Rabu, 13 Juni 2007

Ternyata Tiktok Tidak Mentok

Pemenuhan permintaan daging itik dapat dipenuhi dari usaha tani ternak tiktok.

Tahun lalu, produksi daging itik nasional mencapai 22.295 ton. Namun, pelaku usaha resto nasi bebek mengaku sering kesulitan memperoleh pasokan daging itik. Hal ini mengindikasikan ada peluang budidaya itik pedaging.

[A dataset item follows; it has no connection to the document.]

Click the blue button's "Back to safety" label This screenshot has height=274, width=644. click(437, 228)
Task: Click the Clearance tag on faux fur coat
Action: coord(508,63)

Salah satu jenis itik pedaging adalah tiktok, yang merupakan hasil kawin silang itik dengan entok. Sebetulnya, inseminasi buatan bukan hal aneh dan mudah dikerjakan. Istilah tiktok hanyalah sebutan Santoso Djaluwahono dan kelompoknya untuk hasil inseminasi buatan yang dilakukannya. Di daerah lain, tiktok disebut Mandalungan, Tongki, Blengong, Bedegok, atau Srati.

 

Inseminasi Buatan

Di kawasan Depok, Jabar, tempat ia tinggal, Santoso mengawinkan entok jantan dengan itik betina. Sperma entok jantan sebanyak 2 cc disuntikkan kepada 20—30 itik betina. Penyuntikan dilakukan 4 hari sekali. “Kalau betina sudah mulai masa bertelur, disuntik sekarang, maka dua hari kemudian embrionya sudah ada,” ungkap Santoso.

Dengan intensitas penyuntikan seperti itu, menurut Santoso, tingkat keberhasilannya mencapai 80%. Tapi jika intensitas di atas 4 hari, hasilnya hanya 40%—50%.

Walaupun pada usia 5 bulan itik sudah belajar bertelur, tapi untuk calon induk dipilih yang berumur 7—9 bulan supaya hasil silangannya tahan penyakit dan tidak mudah mati. Selain itu sebaiknya dipilih induk yang konversi pakannya rendah, badan besar, dan posisi badannya agak condong (35o—45°). Tiktok berbadan condong biasanya berdada lebar dan berdaging banyak.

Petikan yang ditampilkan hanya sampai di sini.